After Miss Tootightbun IwasonlytryingtobenicewhydontUbuggaov had skulked off a very striking Rock a Billy 1950’s girl appeared, she had the full fig on, hair in a scarf, peddle ushers, check shirt, sleeve less denim jacket with “Mrs snake bite” on the back and some tats. The only odd thing was that a big rose tat bore the legend “anti-fashion” underneath. Which just seemed a bit of a weak thing to have on a tattoo particularly on someone so precisely dolled up. Anyway she strode of purposefully towards the bus to Coventry; maybe its a Nottingham thing; vaguely angry but ultimately slightly pointless body art. Thankfully E turned up to stop my musing.
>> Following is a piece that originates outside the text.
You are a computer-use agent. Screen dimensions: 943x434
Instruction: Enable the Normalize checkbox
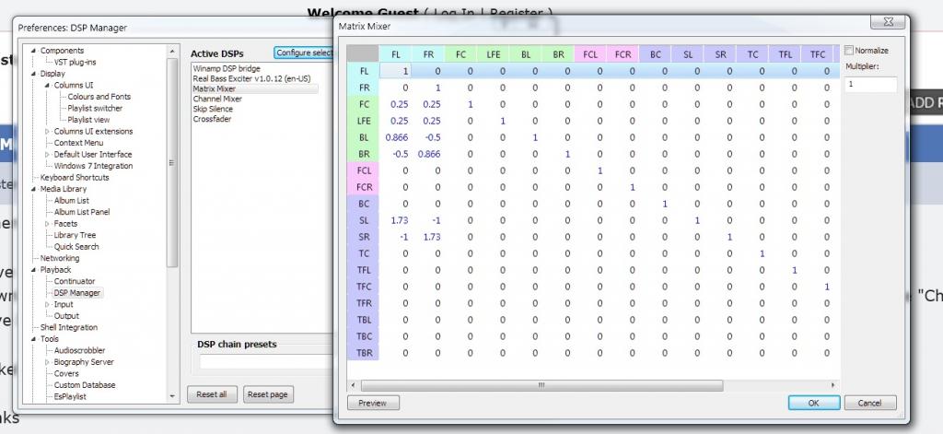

Driving around “green lanes” we marvelled at how all the locals cars were powered by loud music some it had strident repetitive beat structure others was that waily female vocal stuff they sell on cassette in Turkish shops. The radio was playing old songs in our van so we joined the battle Martha and Vandellas had us dancing in the street and presumably knowing we were in the Black country on came “black dog” by ver ‘Zep which had us head banging and making “the sign” and winning the loudest car stereo battle by a country mile.
So after a very good pizza and a lot of cooling drinks we were done
Life through a lens
All that was left is to tell you about the world’s most annoying litter lout:
On the overland safely back in that proper London I was sat opposite a bunch of Kent dwellers, some 50plus types and possibly their 30 something daughters. One of the younger women does something icky to her eye and out pops her contact lens and with out thinking she flicks it on the floor. One more icky scraping picky thing and a flick and the other lens is sticking to the vinyl. All this while the good burghers of Sevenoaks chat away about their night at “les Mis” or whatever.
Now I know it’s not a stinking half eaten take away or a gunk spilling smoothie bottle but come on, in some ways it was even worse because they were so tiny, it was like saying there’s no amount of crud however so small that am I prepared to get rid of properly, I’m not even prepared to dispose of 3 grams of plastic in a bin.
Of course I was even more pissed off as it meant I had to take the paper I was reading home even though I’d only just picked it up!
Contact wearers are always morally flawed what’s wrong with specs you vain git!